2. Se o propósito da revelação do Alcorão é a Orientação ao gênero humano apresentando a Shariah definitiva até o Dia do Juízo, como esse propósito se concretizaria se a Mensagem sofresse alguma subtração ou alteração (como afirmam os que advogam essa tese) mesmo antes de ser propagada aos povos?
Alguém poderia objetar esses pontos citando o ocorrido com as escrituras divinas anteriores. Porém, devemos lembrar que não existe qualquer indício, no que nos chegou dessas escrituras, de que Deus Altíssimo tenha afirmado algo semelhante (preservação ou isenção quanto à adulteração) a respeito delas. Por outro lado, Ele, Exaltado Seja, assegurou a preservação e a isenção do Alcorão em relação à falsidade. O que coloca aqueles que presumem alguma alteração ou subtração no Alcorão na posição de negadores da palavra de Deus.
A prova histórica se compõe das evidências documentais que atestam o método de transmissão do Alcorão, de geração em geração; evidências bem fundamentadas sobre o processo de memorização, recitação, estudo e ensino do Alcorão iniciado ainda na época do Profeta (S.A.A.S.), e a dedicação dos primeiros muçulmanos nessas matérias memorizando os versículos logo após a sua revelação.
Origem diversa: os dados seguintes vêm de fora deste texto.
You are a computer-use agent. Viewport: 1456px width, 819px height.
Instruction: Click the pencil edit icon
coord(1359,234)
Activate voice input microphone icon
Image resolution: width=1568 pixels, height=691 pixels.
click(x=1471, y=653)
As evidências históricas demonstram que o conhecimento do texto corânico sempre ocupou uma posição de destaque na comunidade muçulmana. O desenvolvimento das ciências corânicas do aprendizado, memorização, recitação que se processou nos primeiros séculos deixa evidente o caráter coletivo da cultura corânica. Supor que uma alteração (subtração ou perda) do texto se operasse em qualquer período da história, sem o conhecimento de uma parte substancial da comunidade muçulmana, é algo que contraria a razão e os fatos.
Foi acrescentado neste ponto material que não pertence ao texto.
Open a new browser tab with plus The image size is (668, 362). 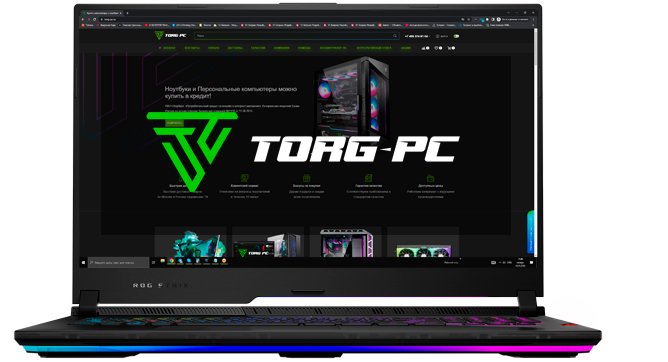(x=127, y=13)
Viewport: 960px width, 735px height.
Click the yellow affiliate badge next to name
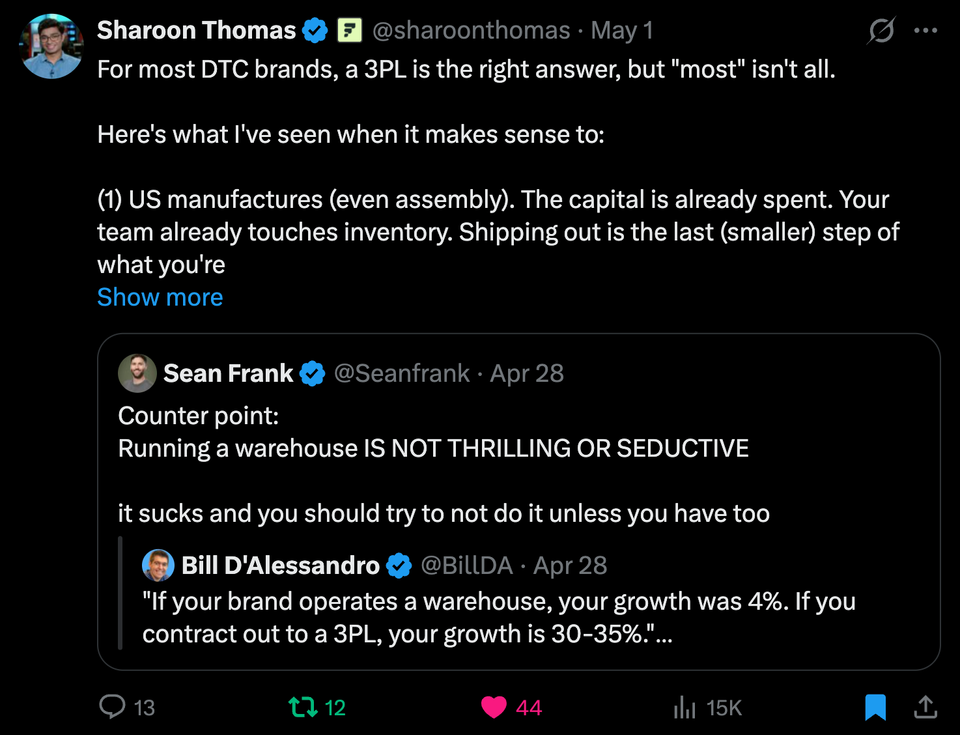click(350, 30)
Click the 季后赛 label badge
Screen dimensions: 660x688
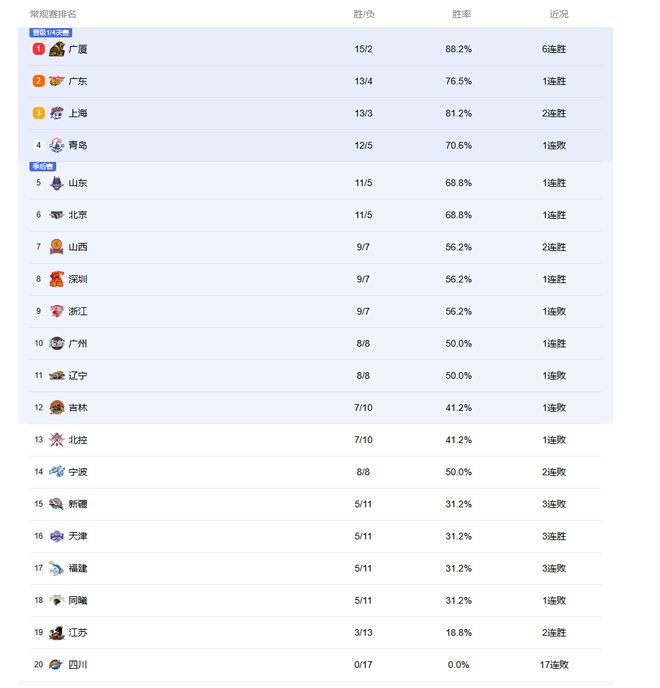pyautogui.click(x=43, y=166)
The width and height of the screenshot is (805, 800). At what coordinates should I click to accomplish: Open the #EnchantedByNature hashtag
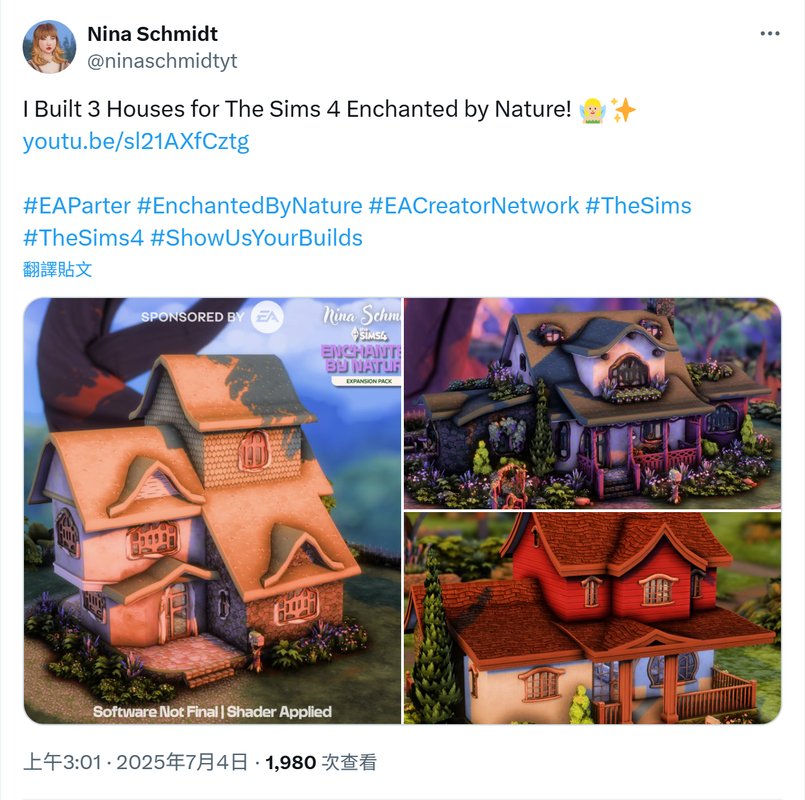click(x=250, y=206)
A prova histórica também encontra base de sustentação no próprio processo de expansão do Islam nos séculos subseqüentes. A permanência e a preservação do texto corânico no decorrer dos séculos, após sua difusão a um grande número de culturas e povos, a despeito de sua exposição aos fatores sócio-culturais (o que inclui o contato com outros idiomas) constitui uma prova irrefutável de sua condição de inalterabilidade.